Sunday, January 3, 2010

Badger Guns ATF investigation

I've always maintained that Badger Guns' current owners should be given the benefit of the doubt regarding their business. With the vilification from Wisconsin blogs and newspapers from Madison and Milwaukee, they deserve a fair hearing in my opinion.

Now comes a comprehensive article from the Milwaukee Journal Sentinel Wiped Clean - Facing federal scrutiny, gun shop got new lease on life with simple ownership change dredging up a 2006 ATF investigation of the previous owners (there is some connection to the current owners)
Federal investigators recommended revoking the license of Badger Outdoors gun shop after a 2006 inspection - a rare move that could have closed the West Milwaukee business, a Milwaukee Journal Sentinel investigation has found.

But there was no revocation and the store remains open, operating as Badger Guns. Federal records show the license recommended for revocation was voluntarily relinquished, the players inside the operation took on new roles and a new license was issued, creating what one federal official called a "clean slate" for the store.
The paper complains that most of the records the ATF handed over had been redacted but they did find this:
But in an interview, a top ATF official said inspectors found "inventory discrepancies" during the November 2006 inspection and added that his agency doesn't recommend revocation for minor violations.
I'm going to repeat my skepticism regarding Badger Guns. There has been no report of when the crime guns were purchased. If the guns are recent purchases and the store was culpable in transferring the guns then yes, go after the current owners.
Since Badger Guns began operations Sept. 1, 2007, the ATF has uncovered more violations, documents show. A warning letter was issued May 30, 2008, telling Adam Allan he may face revocation if the agency finds more violations.
If these were serious violations, wouldn't the ATF had shut them down?

The article goes on about the overworked ATF investigators and the practically non-existent regulations regarding delving into a dealers operation. Something I find hard to believe after having talked to dealers I know.
"In 99.9% of the time, it doesn't need to be adversarial.

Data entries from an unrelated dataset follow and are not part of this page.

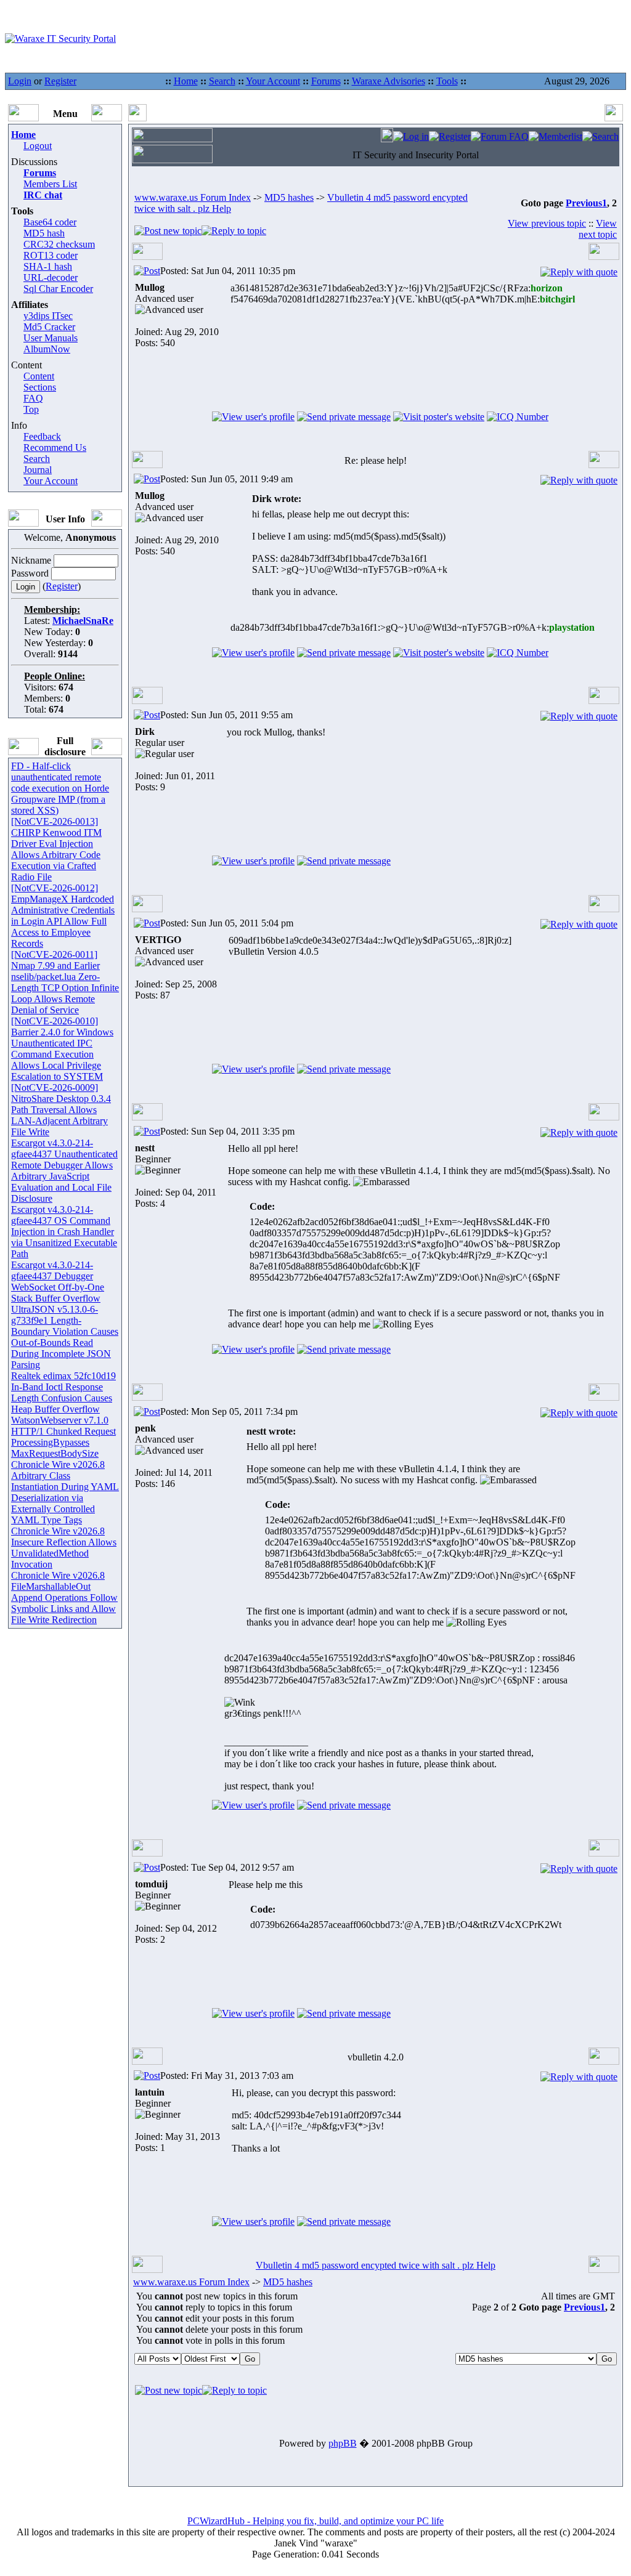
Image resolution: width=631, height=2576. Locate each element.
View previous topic (547, 223)
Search (222, 81)
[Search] (600, 136)
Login (19, 81)
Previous (584, 203)
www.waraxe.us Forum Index (192, 197)
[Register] (450, 136)
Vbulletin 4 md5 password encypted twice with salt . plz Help (375, 2265)
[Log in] (411, 136)
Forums (326, 81)
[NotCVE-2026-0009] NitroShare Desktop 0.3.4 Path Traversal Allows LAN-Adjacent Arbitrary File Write (61, 1109)
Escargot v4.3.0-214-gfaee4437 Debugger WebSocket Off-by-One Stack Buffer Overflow (57, 1281)
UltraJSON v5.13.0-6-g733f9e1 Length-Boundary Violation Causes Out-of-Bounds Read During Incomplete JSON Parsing (64, 1337)
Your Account (273, 81)
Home (186, 81)
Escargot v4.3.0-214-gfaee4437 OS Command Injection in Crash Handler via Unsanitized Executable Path (64, 1231)
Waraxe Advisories (388, 81)
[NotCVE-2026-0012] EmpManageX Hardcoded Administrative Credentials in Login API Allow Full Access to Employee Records (63, 916)
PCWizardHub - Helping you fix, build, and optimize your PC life (315, 2521)
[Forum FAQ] (500, 136)
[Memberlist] (555, 136)
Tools (447, 81)
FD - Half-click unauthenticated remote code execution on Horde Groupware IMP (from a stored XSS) (60, 788)
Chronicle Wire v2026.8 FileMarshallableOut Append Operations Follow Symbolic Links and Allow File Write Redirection (64, 1597)
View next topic (598, 229)
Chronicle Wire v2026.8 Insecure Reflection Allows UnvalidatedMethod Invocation (63, 1547)
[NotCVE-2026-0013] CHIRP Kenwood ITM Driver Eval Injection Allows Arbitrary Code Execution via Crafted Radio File (56, 849)
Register (60, 81)
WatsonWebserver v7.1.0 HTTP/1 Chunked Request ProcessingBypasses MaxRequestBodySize (63, 1437)
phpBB (342, 2443)
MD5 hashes (289, 197)
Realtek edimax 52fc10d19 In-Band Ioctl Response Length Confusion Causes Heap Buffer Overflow (63, 1392)
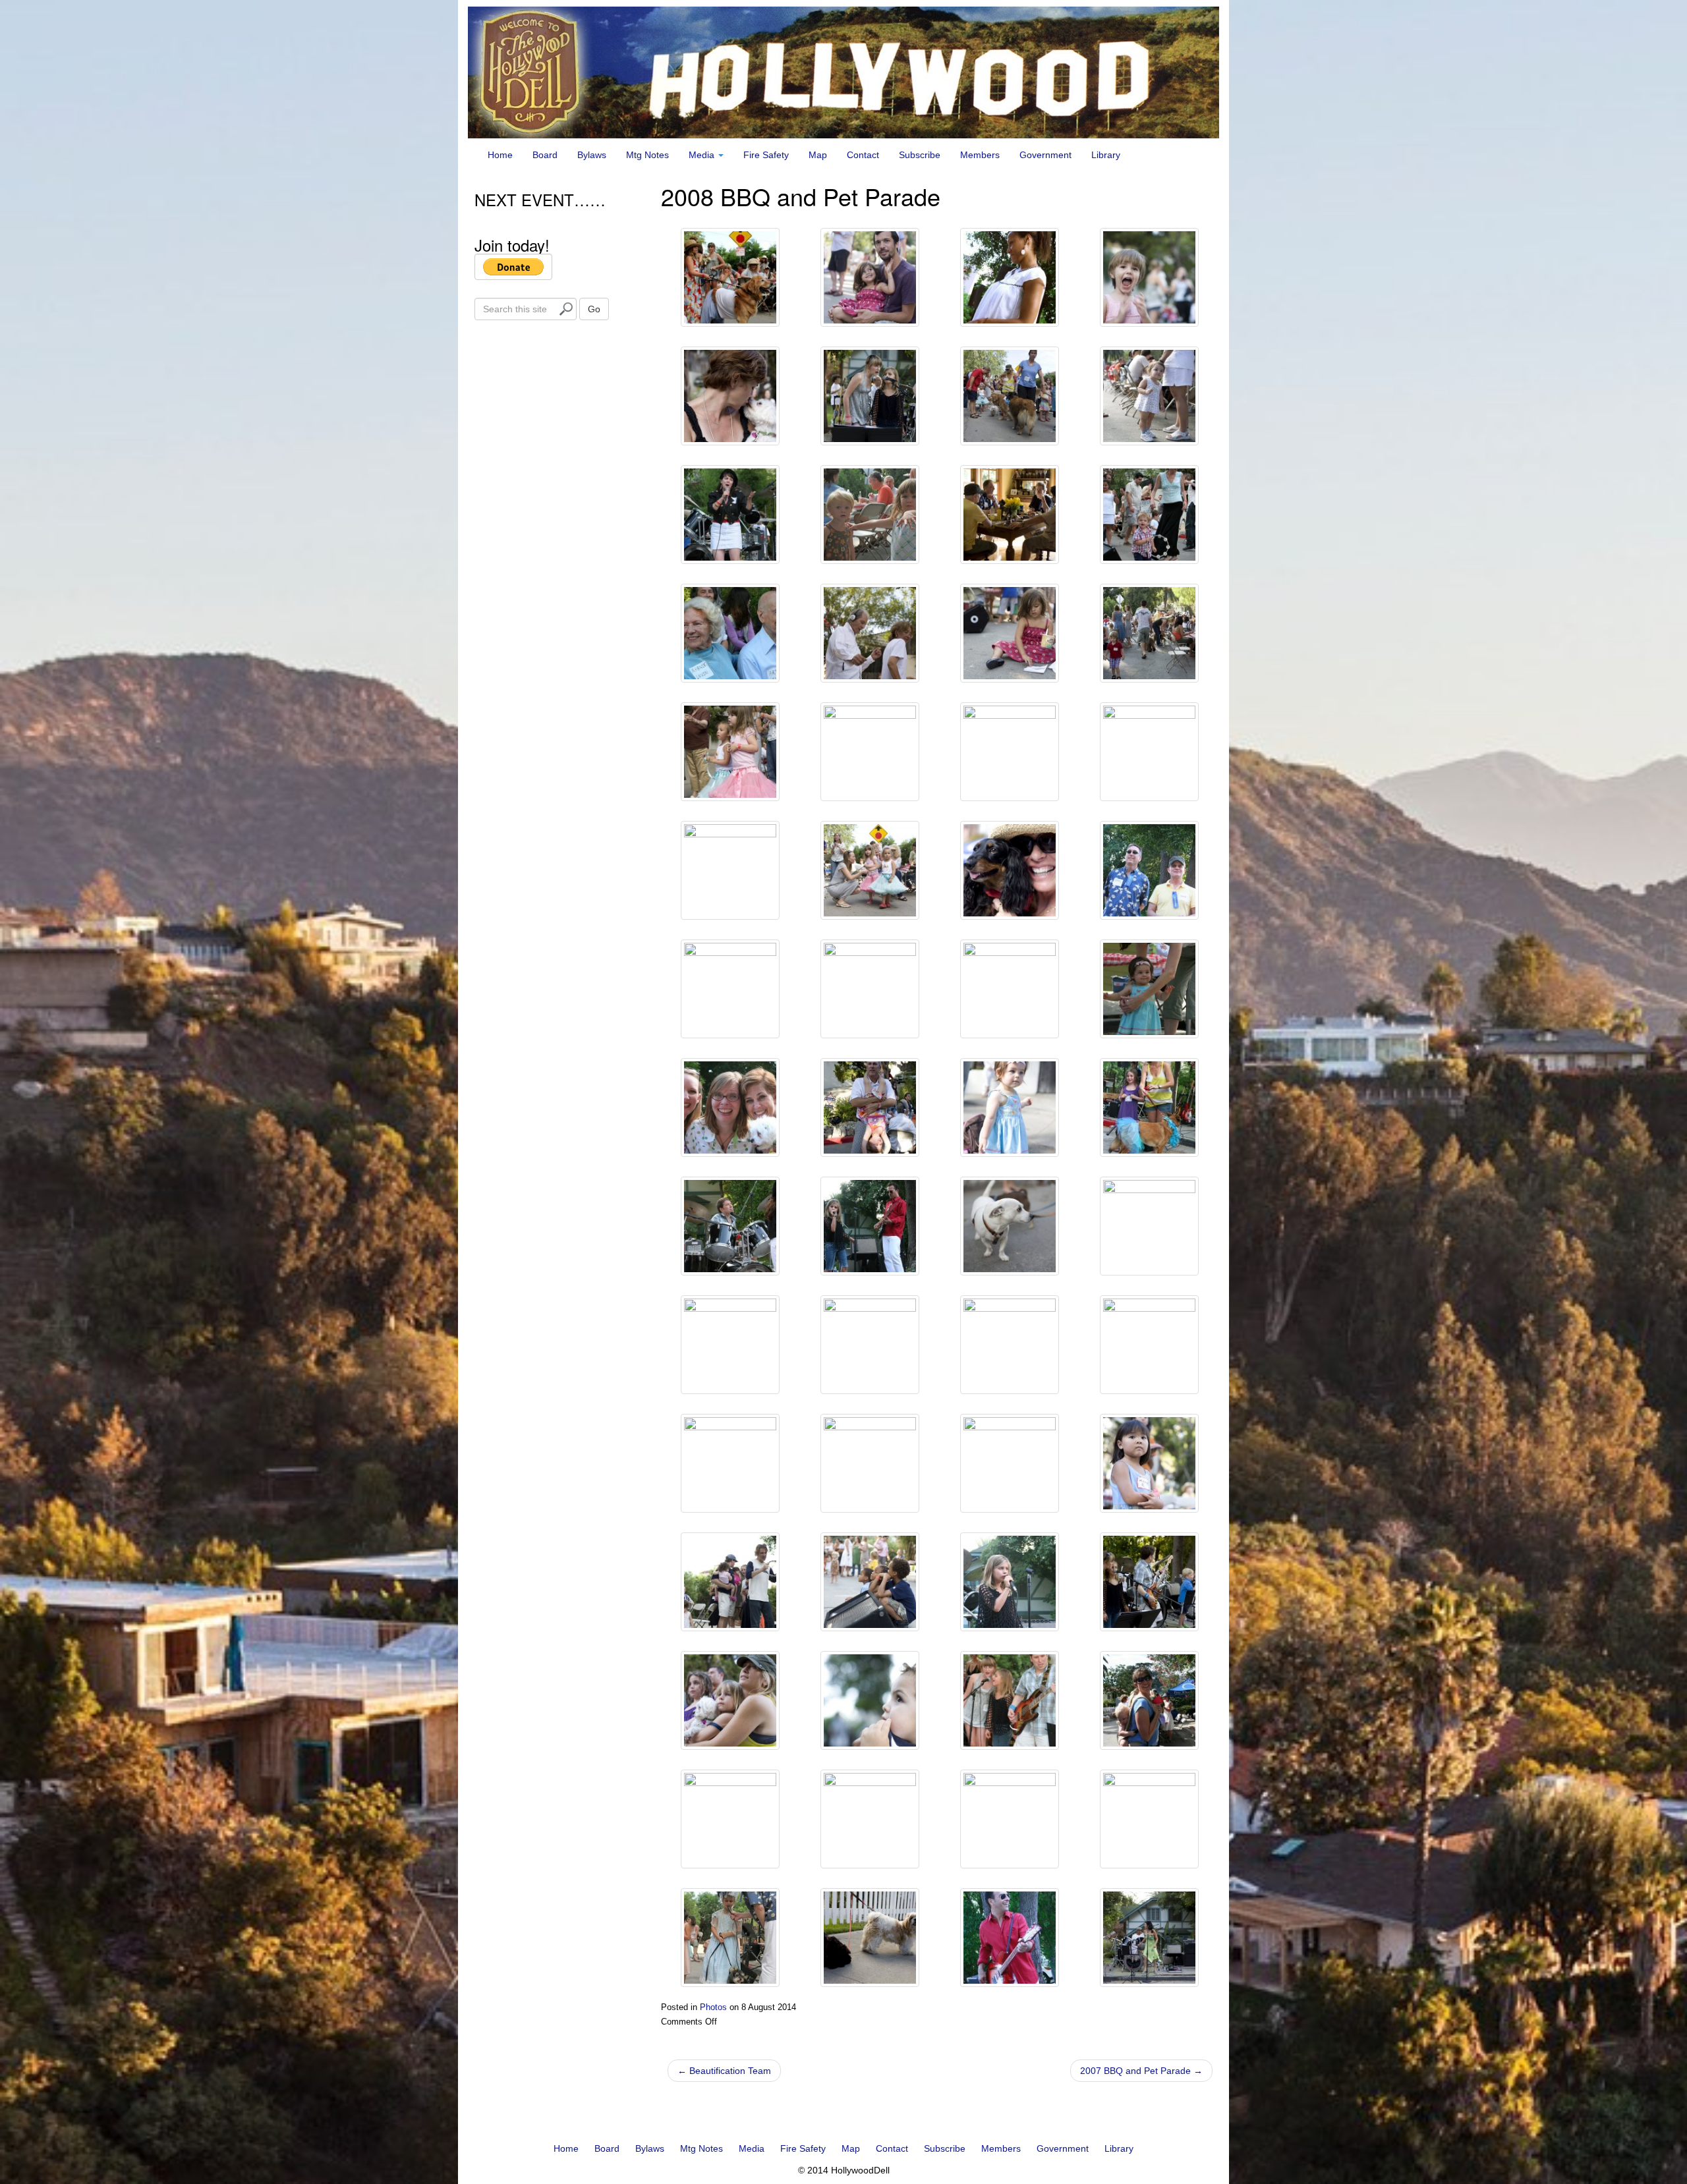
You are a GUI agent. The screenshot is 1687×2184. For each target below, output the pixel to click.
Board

We are all working toward the same goal," said Sherry Duval, an ATF spokeswoman. "Our business is not to put them out of business."
Tell that to Red's Trading Post.
Critics of the ATF said that the agency's oversight of gun dealers is lax compared to other businesses.

"I think it has been watered down to basically where there is no regulation," said Gerald Nunziato, who retired from the ATF after 29 years. "It is a perfect industry to do whatever you wish."

The National Rifle Association, which lobbies on behalf of gun owners and dealers, argues just the opposite. It says some gun shops have been harassed by the ATF.

"There are some ATF agents who do a good job, and some are overzealous in their efforts," said NRA spokesman Andrew Arulanandam. "If firearms retailers are involved in criminal conduct, they ought to pay the price, but if not, they ought to be left alone."
The current owners have worked with local law-enforcement and has called on their help to nab some crooks. (see earlier posts) So it would appear that they are attempting to be good neighbors in the community.

Overall, it's a fairly balanced article, although I think dredging up investigations of previous owners to paint the current owners with the same brush is bad form.